Originally Posted by Abbie

Hello draggenangel and welcome to NeuroTalk!

I have had RSD for 8+ years but only developed fibromyalgia in the past 2 yrs. My RSD continues to spread in some fashion very frequently.

The latest thing I have noticed is the back part of my tongue is on fire but cold or hot kill!!! Make the pain increase 10 fold!!!

I have officially been diagnosed with RSD from head to toe.

Like you, my pain management doctor for the past 3 years has closed his practice.....the whole pain clinic closed and the doctors are no longer listed on the Hospital's site as practicing medicine there. (I guess they all went poof!!! Gone!!!)

I called my primary care doc and am awaiting referral to a new doctor.

I sincerely wish you the best!! As you know this RSD MONSTER is different for all of us!! No two of us have the same symptoms nor react the same to the same medicines or treatments.

BUT PLEASE keep talking!! With help from everyone here you just might come up with a treatment that works for you.

Gentle hugs,
Abbie

I dont know if this is where I reply!!Lol The summer used to not bother me but this summer we had very hot start and I had to stay in bed in bikini for 3 days cause my back felt like I was on fire if any clothing touched it and moving around made it worse.And the sun oh man goes right through my eyes!So depressing cause rather have summer.Just dont understand because when I put heating pad on neck it seems to feel better.And when its cold or raining the shooting pains in my neck start to go crazy!Again how do I know which is which the rsd or the fibro causing it?So confused and lost...

[Abbie]

Draggonangel....

As hard as it may be.... and it was a nightmare for me!!!! My physical therapist saidnthe best thing I could do to help desensitize myself to my clothing touching me was to keep wearing the same clothes I would normally wear.

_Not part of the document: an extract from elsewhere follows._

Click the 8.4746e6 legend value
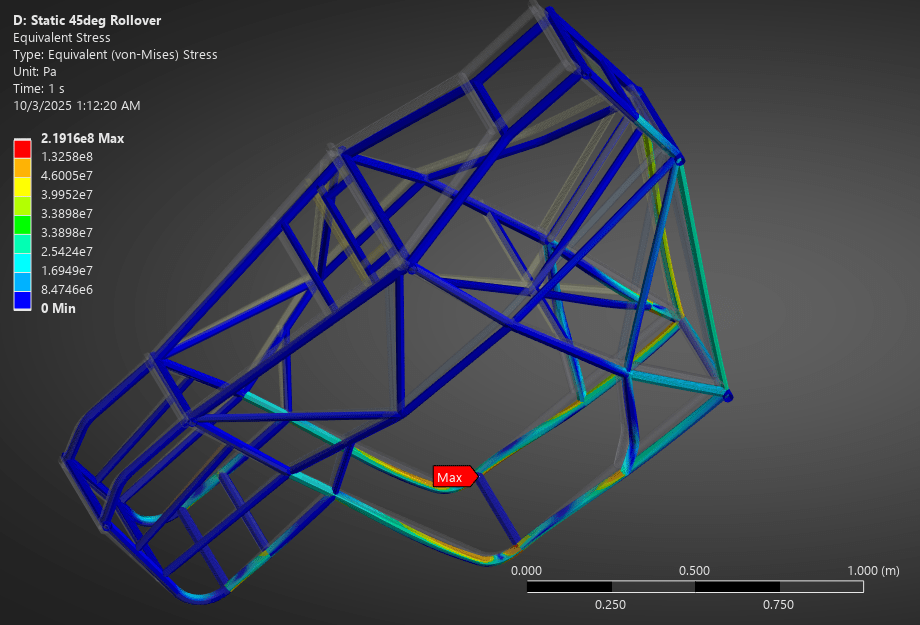 click(x=67, y=289)
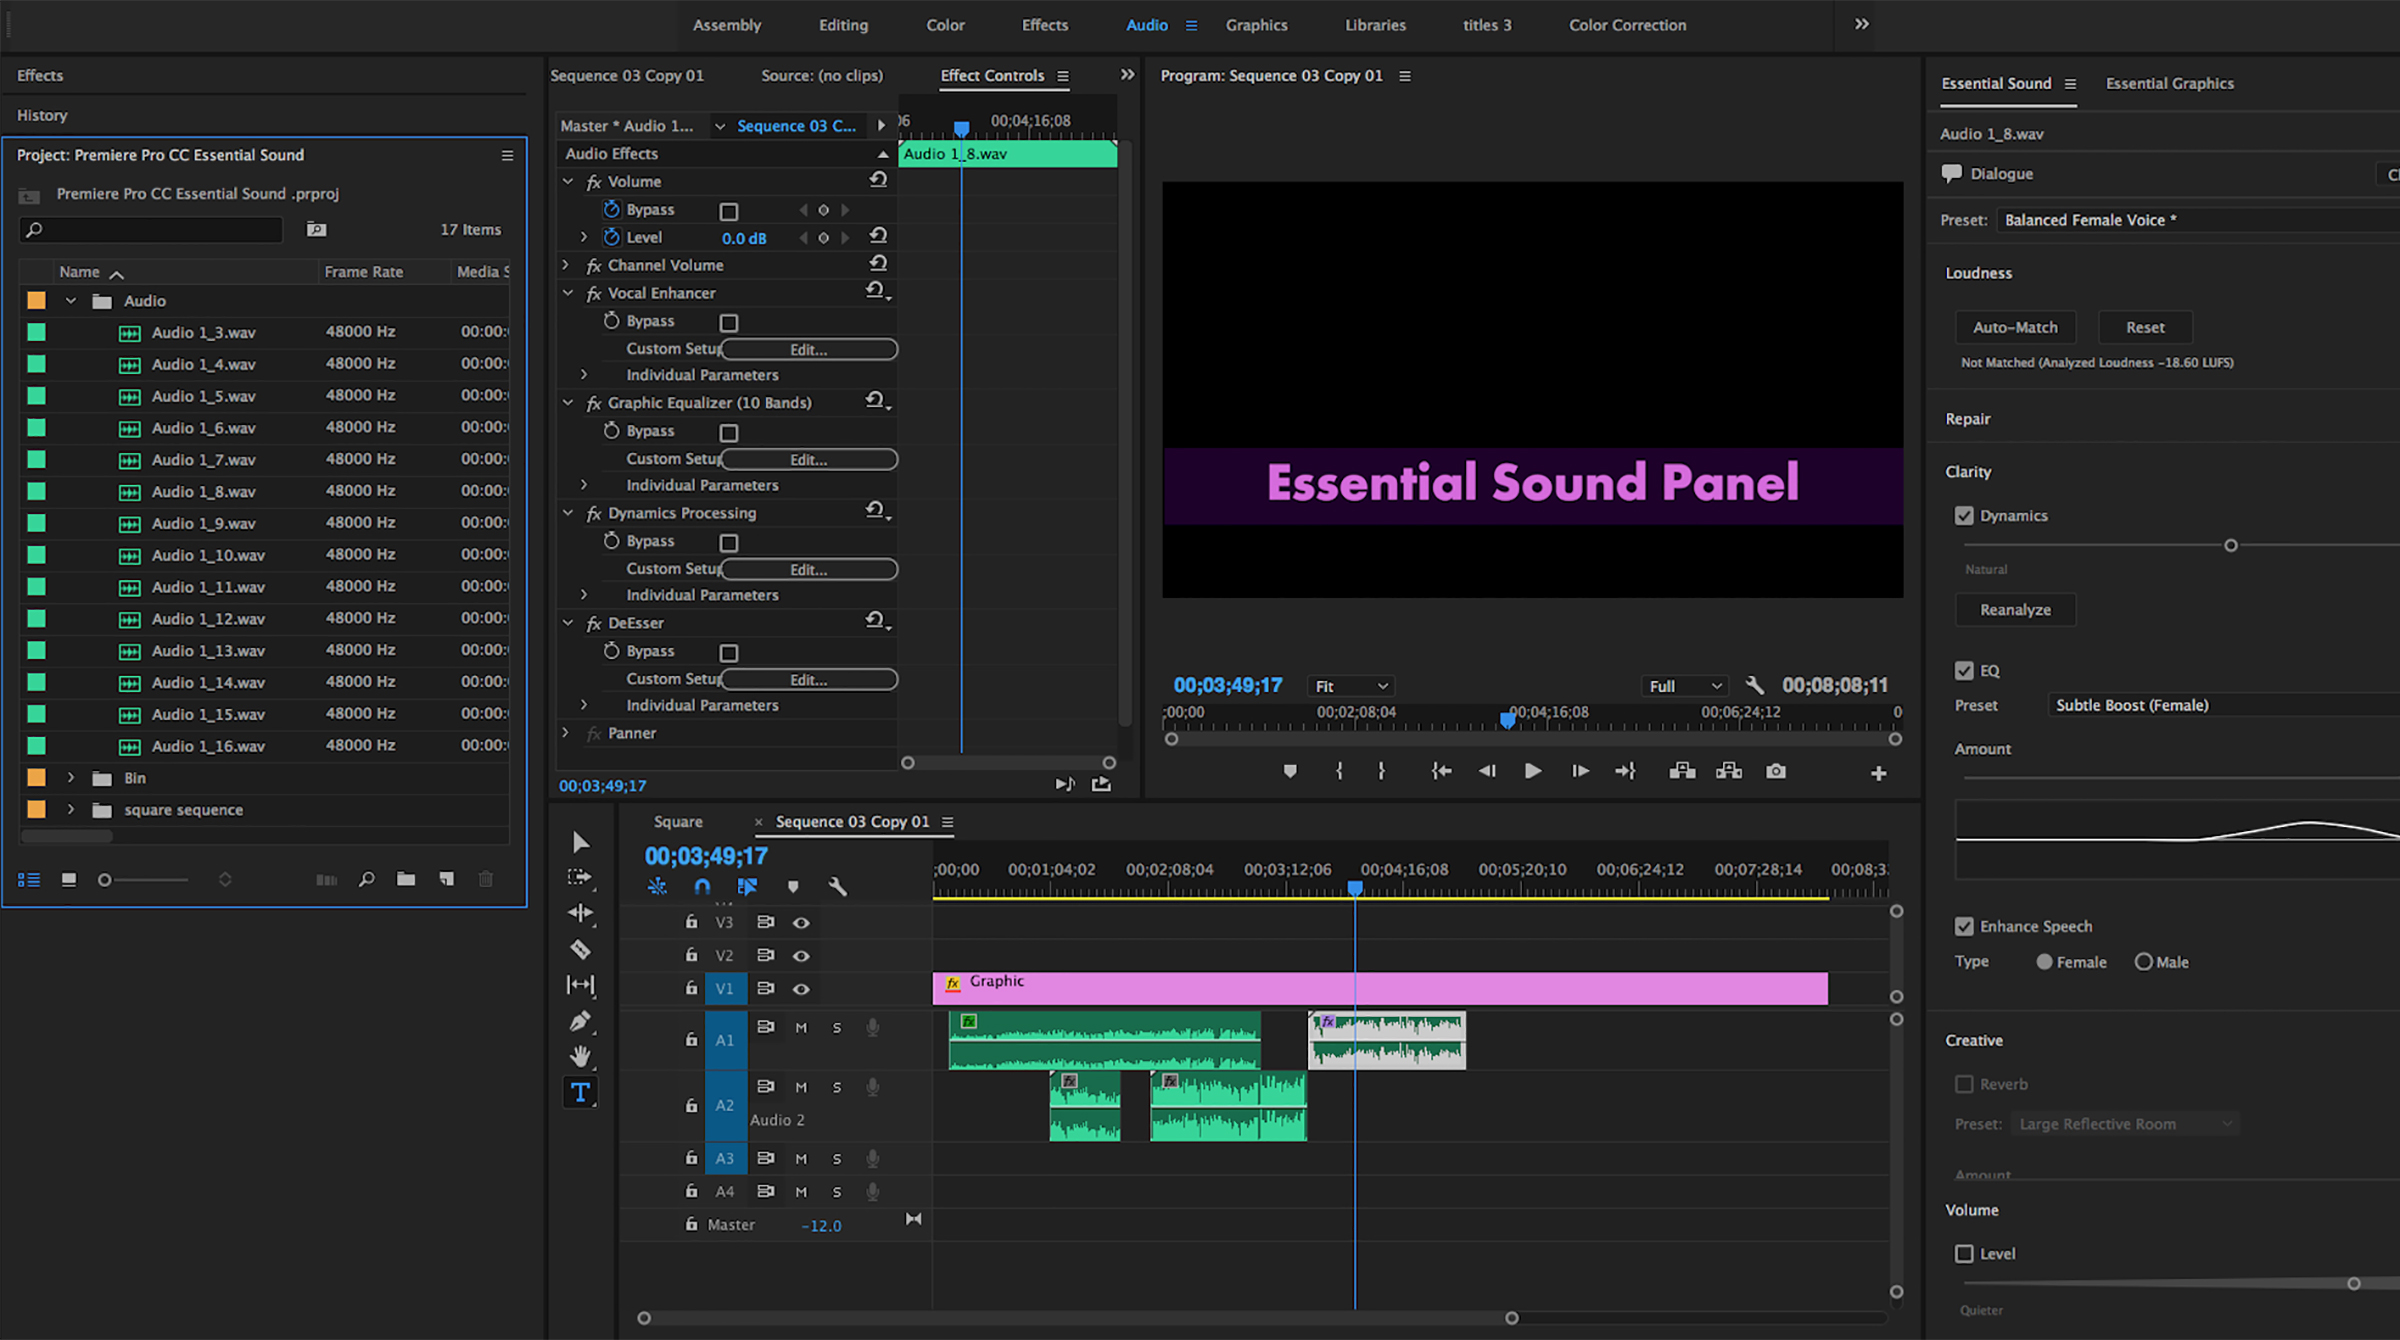Drag the Dynamics clarity slider in Essential Sound
The height and width of the screenshot is (1340, 2400).
2230,544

For me, this worked. I'm not saying this doesn't hurt because it still does but I believe less than it would had I given in and wore less clothing or stayed in bed.

As for telling the difference between RSD & Fibro.... for me fibro makes me feel bruised all over. While RSD burns with the softest of touch, my bones feel as if they are going to explode, I cannot stand temperatures below 72° fairenheit or above 77° fairenheit. Between these temps is my comfort zone.

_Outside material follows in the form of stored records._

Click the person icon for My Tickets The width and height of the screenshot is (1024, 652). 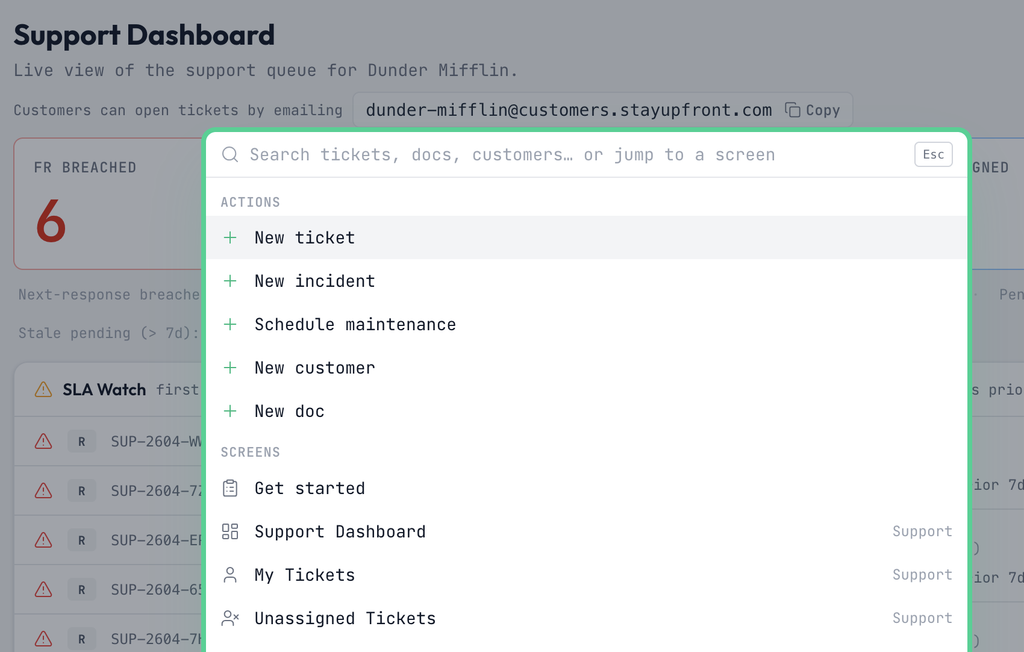pos(230,575)
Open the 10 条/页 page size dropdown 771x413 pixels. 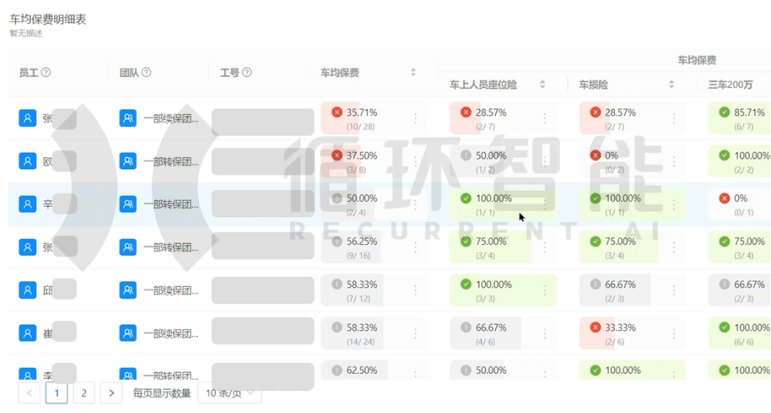pos(230,393)
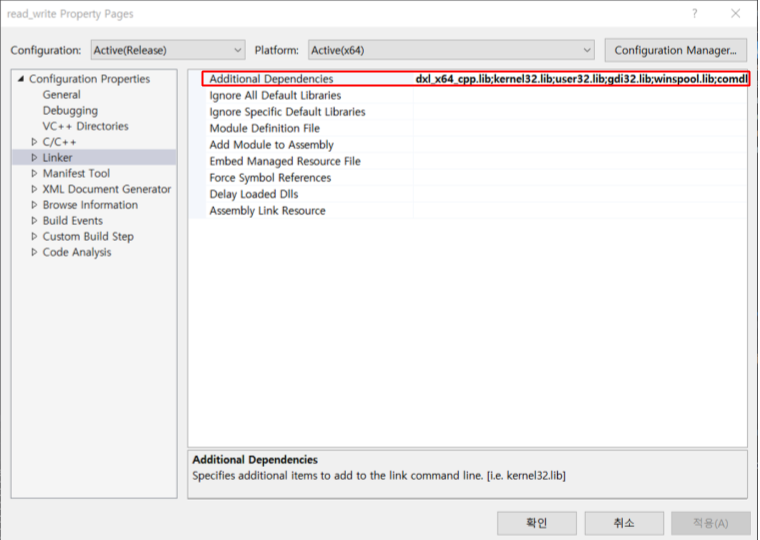The height and width of the screenshot is (540, 760).
Task: Select the Custom Build Step item
Action: [x=88, y=237]
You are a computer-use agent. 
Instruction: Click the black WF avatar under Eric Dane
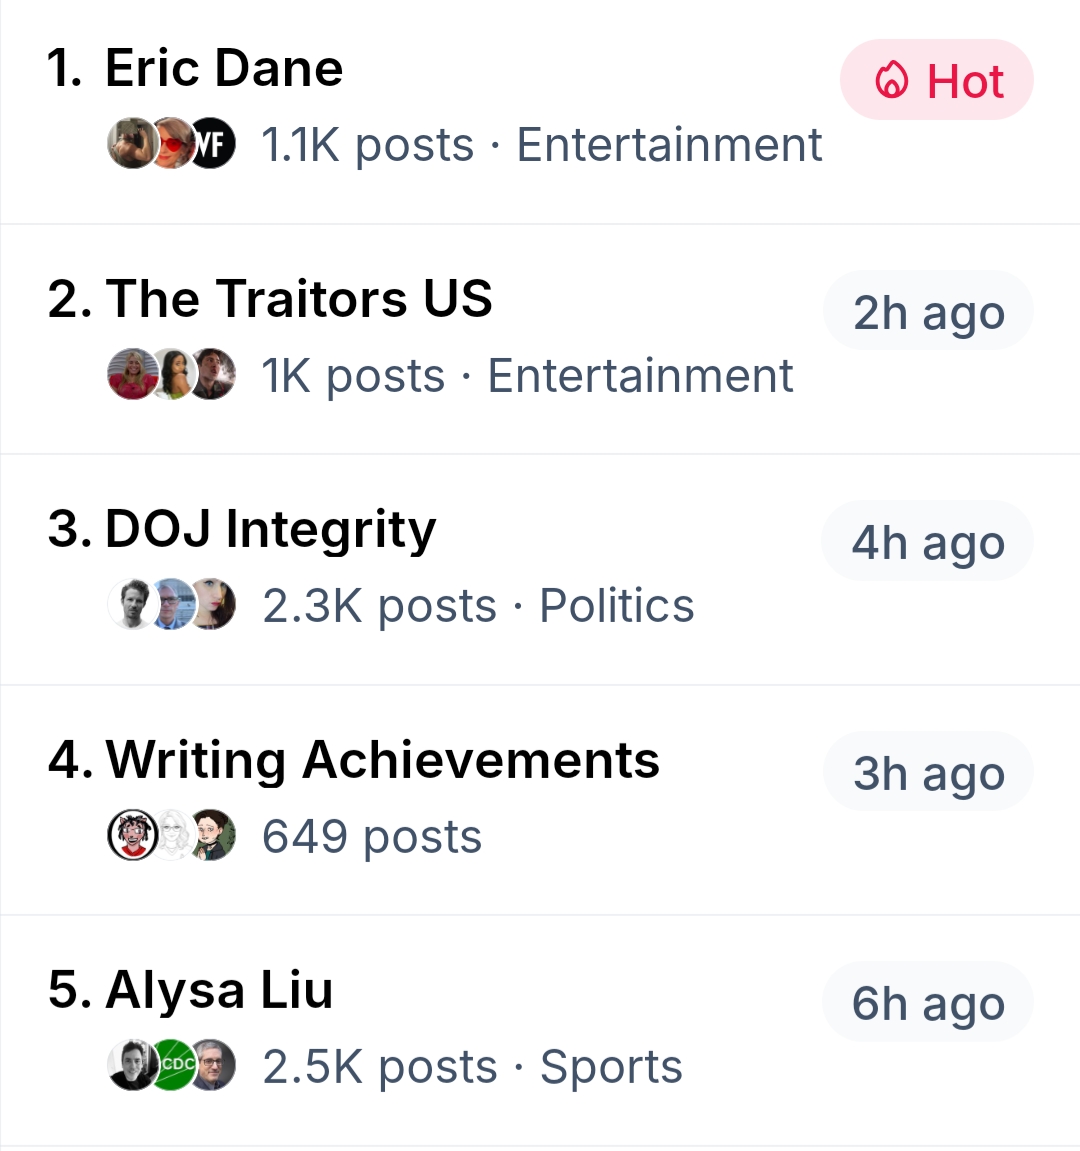point(212,144)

Hopefully there will be others who will come along who have both RSD & Fibro who came explain the differences in their symptoms.

I know it's confusing and frustrating.... but please know RSD & Fibro are 2 different "conditions" but are often treated with the same medicines.

I wish you the best...
Abbie

This is the first time I have read anywhere of a connection between fibromalgia and RSD.
Normally RSd leads to osteoporosis. Migrane and clusters headaches are one of the many secondary symptoms. RSD spreads in 77% of use and there is no commonality in the way it spreads or timeline. My first spread was caused by the use of a sensitivity pin 4ins outside what was thought to be the affected area causing it to go from hand upto elbow. Something the specialist had not seen before in 20 years of treating RSD sufferers meaning I am ultra-hypersensitive. The second by my grandson who when I started to walk trod on my toes with his boots oon so I now have it in both legs.
In 10% of use it will go full body, all 4 limbs, neck, head, eyes, teeth and internal organs.
I am also on of the 7-8% whose wounds may never heal.

[lolo217]

hello kevscar, i too have fibro and rsd in rt wrist after breaking my ulnar and radius bone, i have been waiting 2 months to just see the surgeon on the 24th. im so sorry to hear that you have it all over, really scared, think its on my rt side of face! may i ask how it all began? the burning i noticed after they casted me a second time as i out grew the 1st one, i think it was too tight cuz they ended up splitting it as my hand turned purple also, wondering if other people had this happen??

Started during op forCarpal Tunnel when local didn't work, felt every cut but kept my mouth shut and didn't give a sign the fourth cut pain was so bad I jerked up and only my head and toes were touching the table. Left hand clenched into fist and shot up into the air. right must have tried to do the same and broke against the clamp, both surgeon and 50 visits to hand therapiasts didn't see it. RSd real bad within 8 hours.